(Data under study)

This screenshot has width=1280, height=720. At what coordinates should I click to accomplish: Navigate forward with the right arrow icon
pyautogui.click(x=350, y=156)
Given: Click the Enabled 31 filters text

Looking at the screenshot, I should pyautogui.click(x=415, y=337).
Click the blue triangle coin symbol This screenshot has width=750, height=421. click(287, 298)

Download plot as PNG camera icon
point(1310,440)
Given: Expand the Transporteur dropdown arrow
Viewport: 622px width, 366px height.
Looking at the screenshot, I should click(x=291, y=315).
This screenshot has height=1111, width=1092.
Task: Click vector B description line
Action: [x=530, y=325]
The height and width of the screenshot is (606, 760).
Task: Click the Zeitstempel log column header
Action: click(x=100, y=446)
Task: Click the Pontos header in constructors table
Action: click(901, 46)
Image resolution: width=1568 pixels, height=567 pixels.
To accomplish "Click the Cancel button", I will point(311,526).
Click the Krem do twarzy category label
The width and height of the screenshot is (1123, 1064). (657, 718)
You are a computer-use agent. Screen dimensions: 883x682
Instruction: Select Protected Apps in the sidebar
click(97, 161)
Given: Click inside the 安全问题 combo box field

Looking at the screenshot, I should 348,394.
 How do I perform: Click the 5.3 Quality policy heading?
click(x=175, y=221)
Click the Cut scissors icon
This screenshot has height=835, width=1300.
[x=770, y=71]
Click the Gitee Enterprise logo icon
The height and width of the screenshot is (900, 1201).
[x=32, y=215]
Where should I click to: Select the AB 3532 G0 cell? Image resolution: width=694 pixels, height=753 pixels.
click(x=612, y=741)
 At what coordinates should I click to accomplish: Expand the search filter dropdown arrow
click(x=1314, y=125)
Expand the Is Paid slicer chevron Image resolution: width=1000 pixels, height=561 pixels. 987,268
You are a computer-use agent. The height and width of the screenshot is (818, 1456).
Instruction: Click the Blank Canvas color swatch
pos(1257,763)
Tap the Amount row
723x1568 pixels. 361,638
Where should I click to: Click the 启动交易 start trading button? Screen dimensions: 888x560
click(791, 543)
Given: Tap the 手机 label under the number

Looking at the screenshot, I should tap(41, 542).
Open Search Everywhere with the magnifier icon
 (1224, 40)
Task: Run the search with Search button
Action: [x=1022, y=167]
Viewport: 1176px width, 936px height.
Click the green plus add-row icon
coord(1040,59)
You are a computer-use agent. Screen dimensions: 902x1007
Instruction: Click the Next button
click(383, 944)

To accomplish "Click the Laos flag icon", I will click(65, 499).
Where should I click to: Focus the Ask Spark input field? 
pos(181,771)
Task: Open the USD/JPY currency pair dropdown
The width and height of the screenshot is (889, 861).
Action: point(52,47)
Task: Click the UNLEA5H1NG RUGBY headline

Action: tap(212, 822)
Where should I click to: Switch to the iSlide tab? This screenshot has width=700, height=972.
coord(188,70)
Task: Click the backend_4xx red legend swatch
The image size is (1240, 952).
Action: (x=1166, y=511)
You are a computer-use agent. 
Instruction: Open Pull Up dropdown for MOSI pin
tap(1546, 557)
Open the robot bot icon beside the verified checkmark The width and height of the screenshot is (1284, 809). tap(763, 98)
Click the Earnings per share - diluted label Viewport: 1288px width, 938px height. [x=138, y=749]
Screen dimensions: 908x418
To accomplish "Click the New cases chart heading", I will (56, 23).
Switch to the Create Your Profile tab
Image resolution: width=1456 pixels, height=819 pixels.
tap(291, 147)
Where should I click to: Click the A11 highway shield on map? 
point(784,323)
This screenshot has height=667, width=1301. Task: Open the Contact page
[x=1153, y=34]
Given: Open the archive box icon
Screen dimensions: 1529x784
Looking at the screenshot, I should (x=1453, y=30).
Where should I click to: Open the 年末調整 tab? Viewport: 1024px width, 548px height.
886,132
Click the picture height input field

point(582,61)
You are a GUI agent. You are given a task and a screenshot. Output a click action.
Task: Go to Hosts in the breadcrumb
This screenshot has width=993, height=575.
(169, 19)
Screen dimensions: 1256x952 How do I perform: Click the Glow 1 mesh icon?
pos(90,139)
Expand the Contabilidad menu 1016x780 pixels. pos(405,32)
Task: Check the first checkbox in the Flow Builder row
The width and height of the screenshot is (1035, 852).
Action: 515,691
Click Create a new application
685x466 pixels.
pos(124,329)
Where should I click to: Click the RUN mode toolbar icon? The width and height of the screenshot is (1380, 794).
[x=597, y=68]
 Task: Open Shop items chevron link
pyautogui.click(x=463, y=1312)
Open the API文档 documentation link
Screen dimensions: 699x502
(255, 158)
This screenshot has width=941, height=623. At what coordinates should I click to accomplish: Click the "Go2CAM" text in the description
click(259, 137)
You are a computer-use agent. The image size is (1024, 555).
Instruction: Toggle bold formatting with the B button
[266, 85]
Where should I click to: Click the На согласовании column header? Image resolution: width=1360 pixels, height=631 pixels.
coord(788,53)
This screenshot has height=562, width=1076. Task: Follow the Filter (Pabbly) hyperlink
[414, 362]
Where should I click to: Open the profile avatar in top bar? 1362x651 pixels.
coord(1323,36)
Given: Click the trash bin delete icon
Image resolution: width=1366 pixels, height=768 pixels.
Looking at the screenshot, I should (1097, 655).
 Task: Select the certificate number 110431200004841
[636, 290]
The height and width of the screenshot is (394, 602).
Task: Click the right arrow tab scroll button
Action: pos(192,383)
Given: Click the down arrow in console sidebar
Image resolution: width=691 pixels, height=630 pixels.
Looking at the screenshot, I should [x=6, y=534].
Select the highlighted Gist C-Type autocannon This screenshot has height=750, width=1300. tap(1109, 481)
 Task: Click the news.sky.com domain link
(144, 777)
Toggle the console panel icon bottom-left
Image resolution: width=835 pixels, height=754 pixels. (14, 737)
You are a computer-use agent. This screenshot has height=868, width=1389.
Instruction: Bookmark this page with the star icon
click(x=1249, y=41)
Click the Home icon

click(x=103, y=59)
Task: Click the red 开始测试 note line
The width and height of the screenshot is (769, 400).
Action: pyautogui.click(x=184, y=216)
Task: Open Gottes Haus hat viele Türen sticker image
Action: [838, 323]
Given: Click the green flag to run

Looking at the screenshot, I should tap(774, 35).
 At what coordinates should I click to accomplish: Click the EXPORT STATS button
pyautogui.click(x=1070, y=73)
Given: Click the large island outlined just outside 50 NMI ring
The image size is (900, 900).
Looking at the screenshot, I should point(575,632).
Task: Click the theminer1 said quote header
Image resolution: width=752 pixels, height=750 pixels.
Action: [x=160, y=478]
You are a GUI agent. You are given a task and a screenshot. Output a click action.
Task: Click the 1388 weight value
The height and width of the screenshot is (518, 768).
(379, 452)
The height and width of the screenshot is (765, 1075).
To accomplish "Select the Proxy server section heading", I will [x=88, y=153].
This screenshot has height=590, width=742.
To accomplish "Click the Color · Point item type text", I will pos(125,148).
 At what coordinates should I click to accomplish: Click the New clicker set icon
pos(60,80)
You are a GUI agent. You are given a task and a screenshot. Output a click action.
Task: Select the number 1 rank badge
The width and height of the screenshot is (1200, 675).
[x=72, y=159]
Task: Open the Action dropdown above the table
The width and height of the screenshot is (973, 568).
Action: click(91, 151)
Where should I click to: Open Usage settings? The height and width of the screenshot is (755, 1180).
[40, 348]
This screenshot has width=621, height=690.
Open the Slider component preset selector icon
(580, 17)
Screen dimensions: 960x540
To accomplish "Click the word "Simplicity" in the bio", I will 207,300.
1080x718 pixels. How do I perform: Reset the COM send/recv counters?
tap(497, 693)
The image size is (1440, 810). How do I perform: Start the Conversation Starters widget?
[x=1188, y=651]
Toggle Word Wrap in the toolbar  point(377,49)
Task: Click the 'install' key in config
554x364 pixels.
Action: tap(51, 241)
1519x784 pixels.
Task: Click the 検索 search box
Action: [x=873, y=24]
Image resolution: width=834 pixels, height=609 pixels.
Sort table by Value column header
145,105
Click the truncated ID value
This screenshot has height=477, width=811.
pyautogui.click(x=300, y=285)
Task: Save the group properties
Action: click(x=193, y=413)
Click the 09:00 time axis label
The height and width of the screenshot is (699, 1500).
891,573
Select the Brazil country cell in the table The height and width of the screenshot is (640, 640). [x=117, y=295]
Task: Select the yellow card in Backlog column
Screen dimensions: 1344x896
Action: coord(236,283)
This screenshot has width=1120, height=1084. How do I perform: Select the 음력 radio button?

(End Data under study)

*Assigned task:*
Extract from the records above the lines from the one containing "Where should I click to: Open the 年末調整" to the one containing "Task: Check the", both lines included, exactly as they appear and with nothing else.

*Output of the task:*
Where should I click to: Open the 年末調整 tab? Viewport: 1024px width, 548px height.
886,132
Click the picture height input field

point(582,61)
You are a GUI agent. You are given a task and a screenshot. Output a click action.
Task: Go to Hosts in the breadcrumb
This screenshot has width=993, height=575.
(169, 19)
Screen dimensions: 1256x952 How do I perform: Click the Glow 1 mesh icon?
pos(90,139)
Expand the Contabilidad menu 1016x780 pixels. pos(405,32)
Task: Check the first checkbox in the Flow Builder row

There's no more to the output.